When it comes to negotiating just about anything with your boss or a family member, have a plan and not just a complaint, and show how what you’re asking for isn’t selfish but actually good for everyone. If it’s flex time, then point out how working from home will save on commute time when you can get extra work done instead of waiting for the 6 train. If your company has never offered this benefit to anyone then you could be paving the path and making the company a more desirable place to work. Then just be sure to have a back-pocket plan when you feel out of control (think: exhausted or seriously sad or something that you would normally deal with hits you hard). This should be something that will soothe you. If nature gives you a sense of peace and calm find a park close to your office where you can walk when you’re feeling down. For Brody, she would call home because her dad would always say “I love you” when they hung up the phone and that was what she really needed to hear.
Brody’s book is packed with actionable tips, but one thing she wishes she’d mentioned as a resource for moms looking to network and connect with newborns is Mindr. “It’s a series of really awesome affordable events (conversations and talks) to which parents can bring their babies and come and learn about everything from flower arranging to public policy,” she says. There’s also lots to be said for moms who left the workforce after having babies but are now looking to jump back in. Brody points to the returnship program at Goldman Sachs and career placement company Werk that posts many part-time or work-from-home positions. “The future of work is flexible, and that’s great news for working parents,” Brody adds.
Speaking of good news for working parents, Brody is now doing more speaking engagements and some consulting to spread the word about the Fifth Trimester and how important it is to set up women for success when they get back to their desks. She’s helping companies improve their policies and, as a result, employee retention, along with boosting recruitment and reputation, not to mention their bottom line.
“There is just this burning desire to nurture and mentor that seems to light up for many women after having a baby,” Brody says. “It’s surprising because you’d think there’s no energy left to take care of anyone else, but it’s just the opposite.” Herself being a prime example, Brody hopes to make a real difference in workplace culture and build a movement that will pay it forward for generations to come.
So what does such a busy working mom do in her free time? As far as “me time” goes, Brody always liked walking the three miles to her office when she was an editor, especially the part where she strolled through Central Park. “I would walk by the sea lions at the zoo and just enjoy the fact that I was looking at the sea lions,” she says. These days, she likes to do bar classes at Exhale whenever she can.
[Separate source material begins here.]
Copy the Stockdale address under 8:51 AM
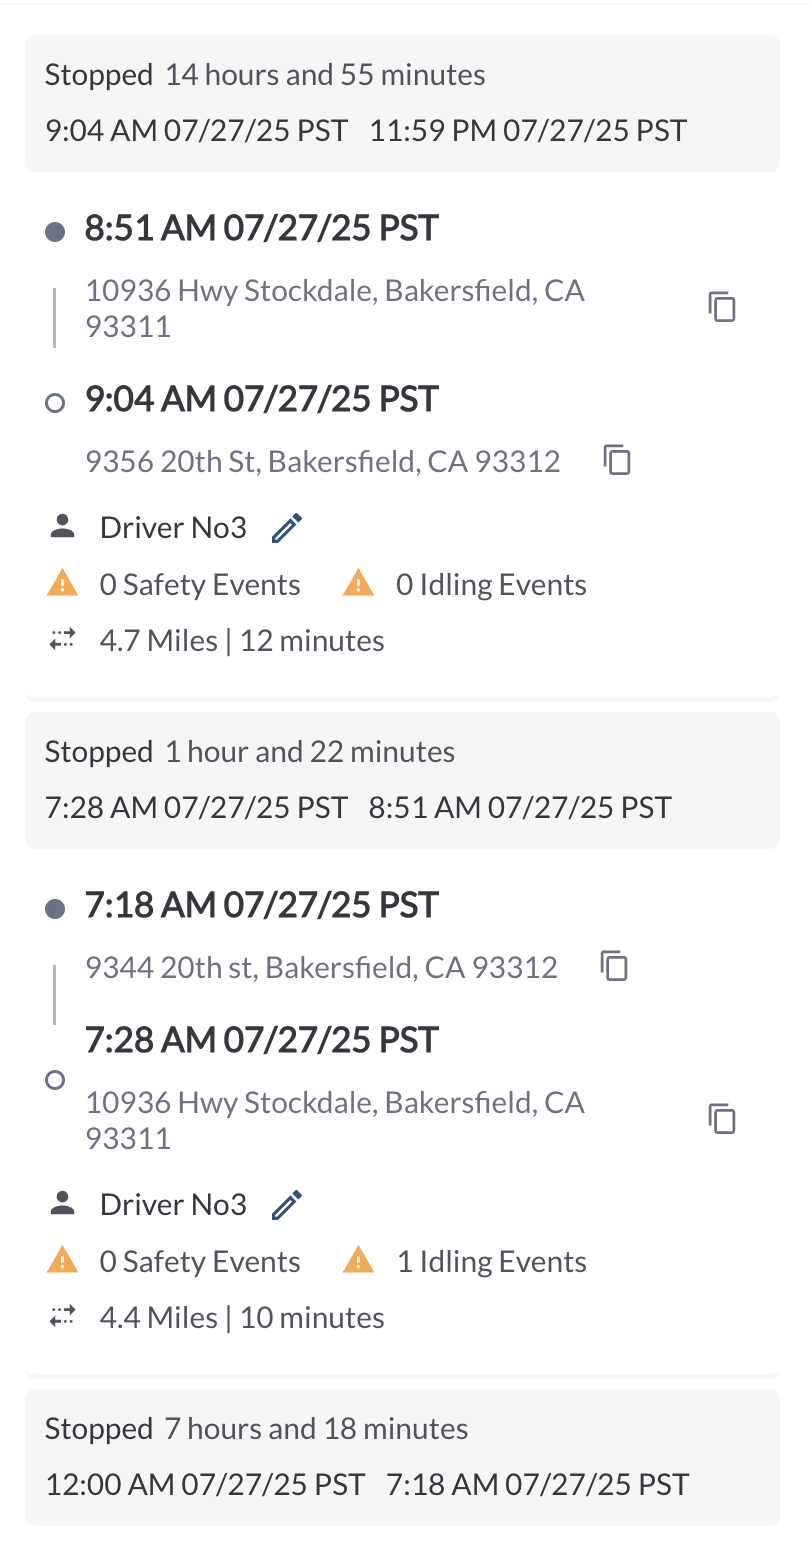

Raising kids in Manhattan for her means frequent visits to the little boat pond in Central Park, the Metropolitan Museum of Art, and the Biscuits & Bath pet daycare not far from their place on the Upper East Side with Will (in third grade) and Teddy (in kindergarten). These days, they love the Intrepid Sea, Air & Space Museum and the Cooper Hewitt, Smithsonian Design Museum with its cool graphic design exhibits, the Upper East Side location of the Brooklyn Robot Foundry, the annual Maker Faire in Queens, Tinkersphere in the East Village (where her son Will made his own Raspberry Pi computer!), Dave & Buster’s, and birthday parties at Chelsea Piers. They can frequently be found eating dim sum in Chinatown or Momofoku Ssam Bar on Second Avenue.
“They are both fairly picky eaters (we are working on that right now) and would rather eat a buttered carbohydrate than anything, but they both love tobiko sushi,” Brody says. “Yes, the weird little crunchy red fish eggs. I heart NY.”